The 94801/94802 Ahmedabad–Bhuj Namo Bharat Rapid Rail is India's 1st Semi-High speed Intercity train which connects the Ahmedabad Junction and terminates in Bhuj of Gujarat in India. It categorized under the Vande Metro/Namo Bharat Rapid Rail Network.

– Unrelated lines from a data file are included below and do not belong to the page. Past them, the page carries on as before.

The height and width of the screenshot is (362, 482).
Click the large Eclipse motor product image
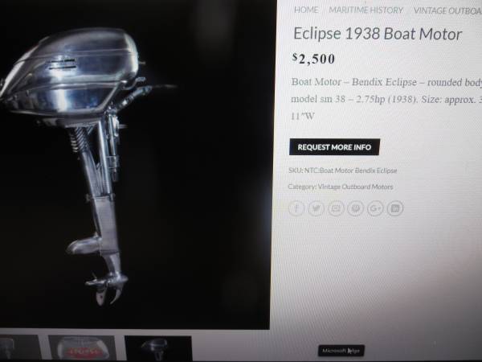click(135, 163)
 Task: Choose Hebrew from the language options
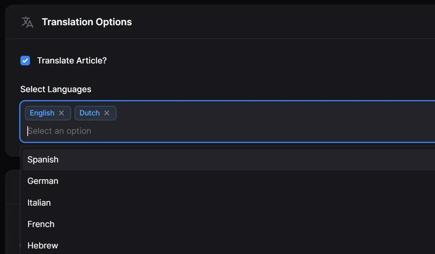43,245
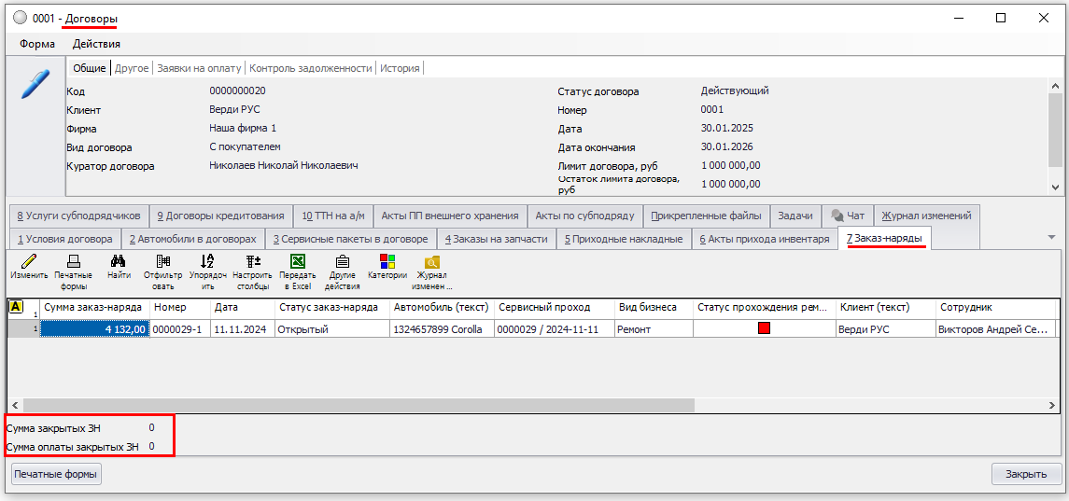This screenshot has height=501, width=1069.
Task: Click the Изменить pencil icon in toolbar
Action: point(29,262)
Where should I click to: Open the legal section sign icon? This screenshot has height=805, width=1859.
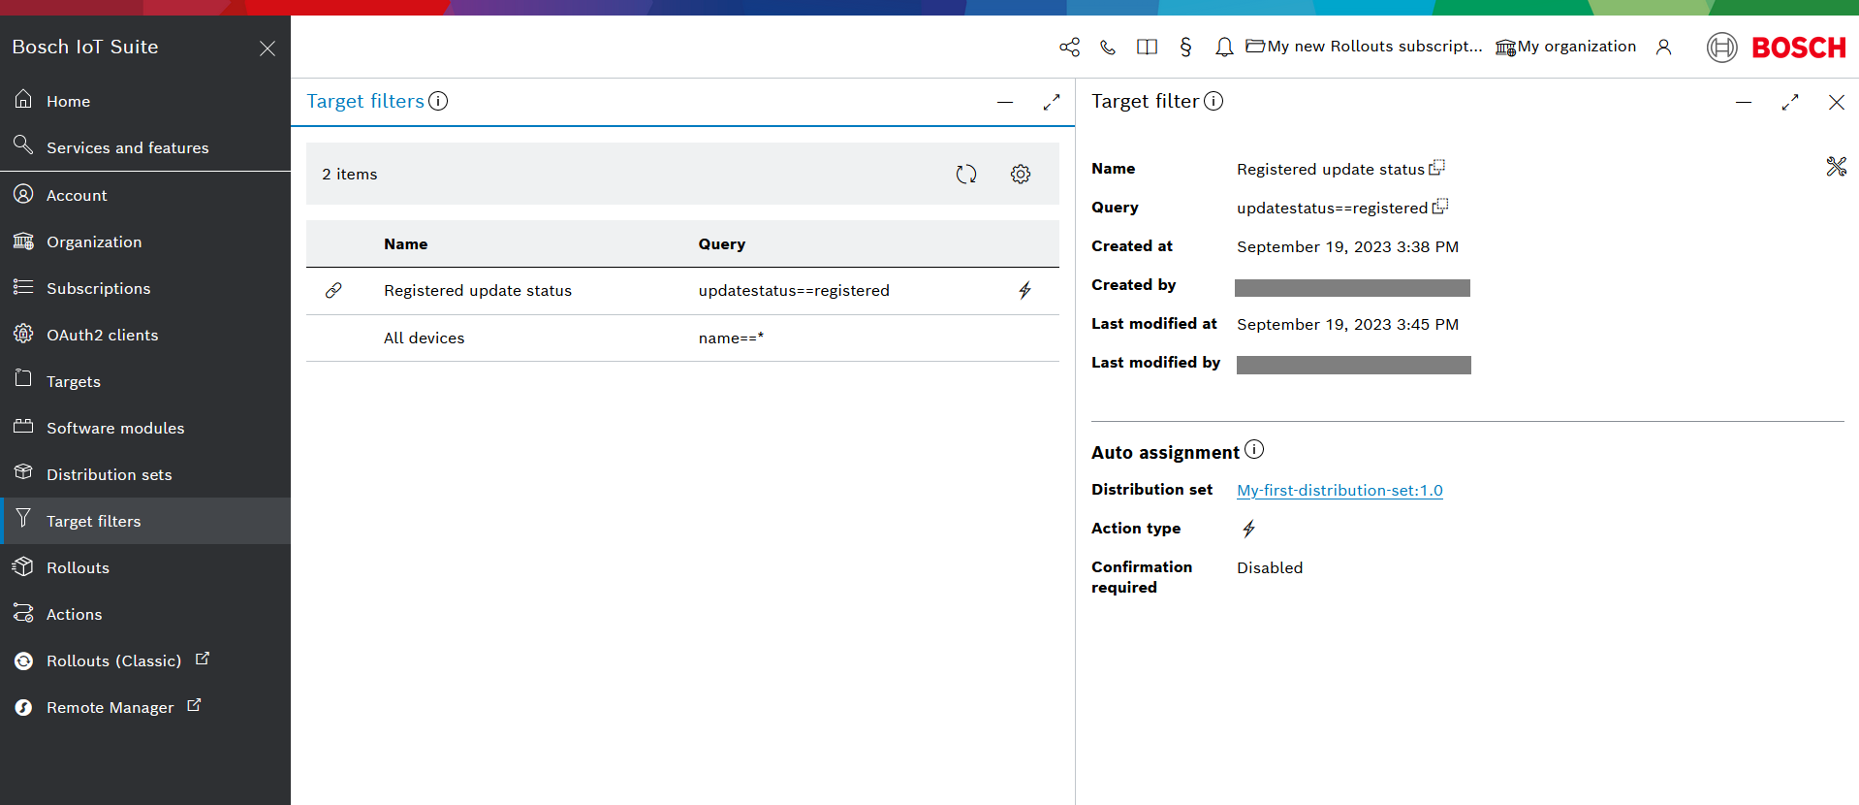[x=1185, y=48]
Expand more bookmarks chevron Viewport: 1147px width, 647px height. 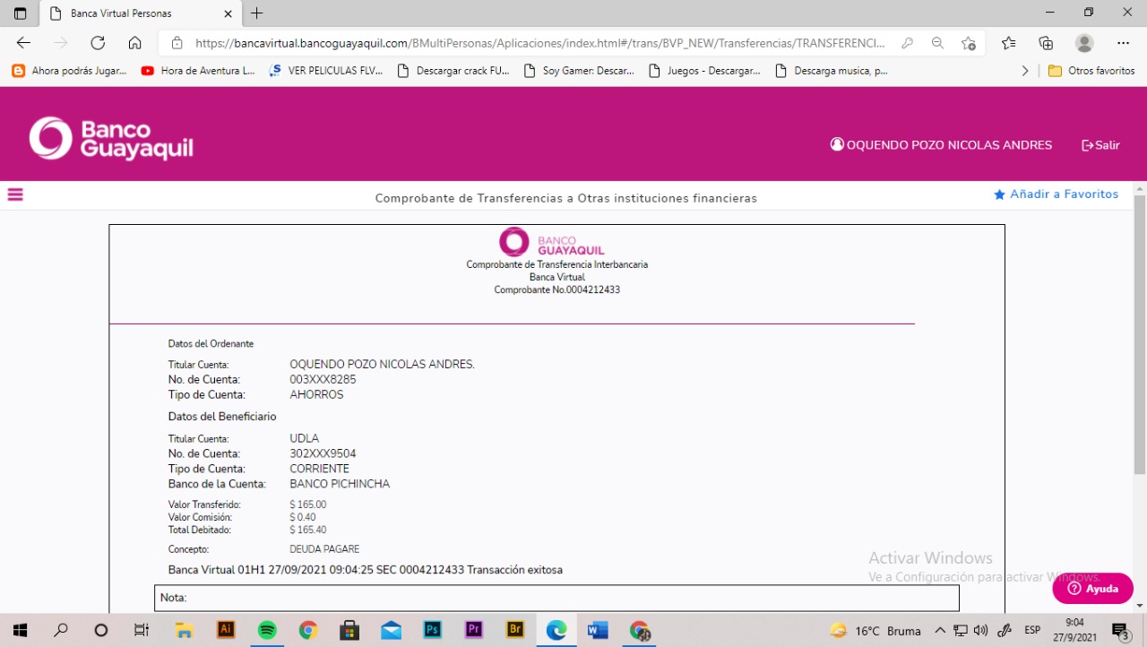click(x=1025, y=71)
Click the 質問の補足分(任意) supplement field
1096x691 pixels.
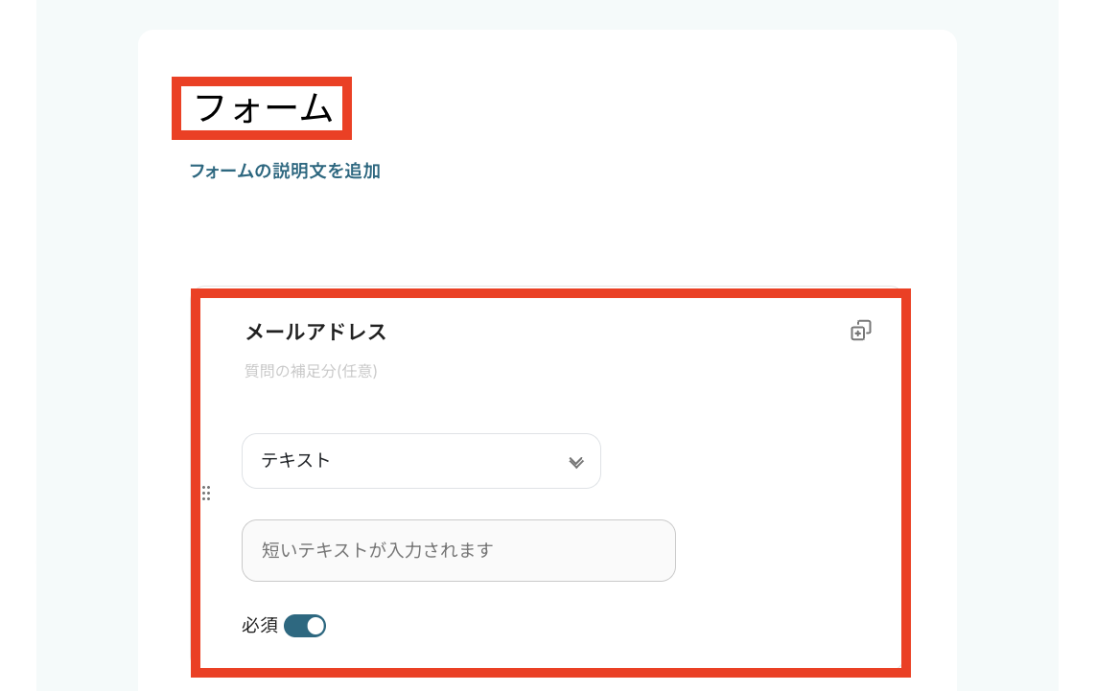[311, 371]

The train is inaugurated on 16 September 2024 by Honorable Prime Minister Narendra Modi in Ahmedabad of Gujarat in India.

== Overview ==
The train is operated by Indian Railways, connecting Ahmedabad Junction and Bhuj. It is currently operated with 94801/94802 on weekly basis.

== Rakes ==
The Ahmedabad–Bhuj Namo Bharat Rapid Rail operates with a modern 12–coach formation. The standard configuration is arranged as C1 to C12. All coaches are fully air-conditioned and designed for rapid transit operations under Western Railway. The rake is maintained at the Ahmedabad coaching depot. Coaches include reserved seating and dedicated arrangements for women and senior citizens. The train set uses stainless steel LHB design for enhanced safety and comfort. Maintenance and periodic overhauls are scheduled at Ahmedabad. The capacity of each coach allows for efficient passenger flow on this busy corridor. The formation is designed to provide both comfort and speed for medium-distance travel.

== Schedule ==

Train Schedule: Ahmedabad ↔ Bhuj Namo Bharat Rapid Rail
| Train No. | Station Code | Departure Station | Departure Time | Departure Day | Arrival Station | Arrival Time | Arrival Hours |
|---|---|---|---|---|---|---|---|
| 94801 | ADI | Ahmedabad Junction | 5:25 PM | Sunday, Monday, Tuesday, Wednesday, Thursday & Friday | Bhuj | 11:10 PM | 5h 45m |
| 94802 | BHUJ | Bhuj | 5:15 AM | Monday, Tuesday, Wednesday, Thursday, Friday & Saturday | Ahmedabad Junction | 10:50 AM | 5h 35m |

== Routes and halts ==

Route and halts of Ahmedabad–Bhuj Namo Bharat Rapid Rail (Both Directions)
| Station Name (Ahmedabad → Bhuj) 94801 ↓ | Station Name (Bhuj → Ahmedabad) 94802 ↓ |
|---|---|
| Ahmedabad Junction | Bhuj |
| Sabarmati Junction | Anjar |
| Chandlodiya | Gandhidham Junction |
| Ambli Road | Bhachau |
| Sanand | Samakhiali Junction |
| Viramgam Junction | Halvad |
| Dharangadhra Junction | Dhrangadhra Junction |
| Halvad | Viramgam Junction |
| Samakhiali Junction | Sanand |
| Bhachau | Ambli Road |
| Gandhidham Junction | Chandlodiya |
| Anjar | Sabarmati Junction |
| Bhuj | Ahmedabad Junction |

== Rake reversal ==
There is no rake reversal or rake reversal.

== See also ==
● Namo Bharat Rapid Rail

● Amrit Bharat Express

● Vande Bharat Express

● Ahmedabad Junction

● Bhuj

== Notes ==
a. Runs 6 days in a week for both direction.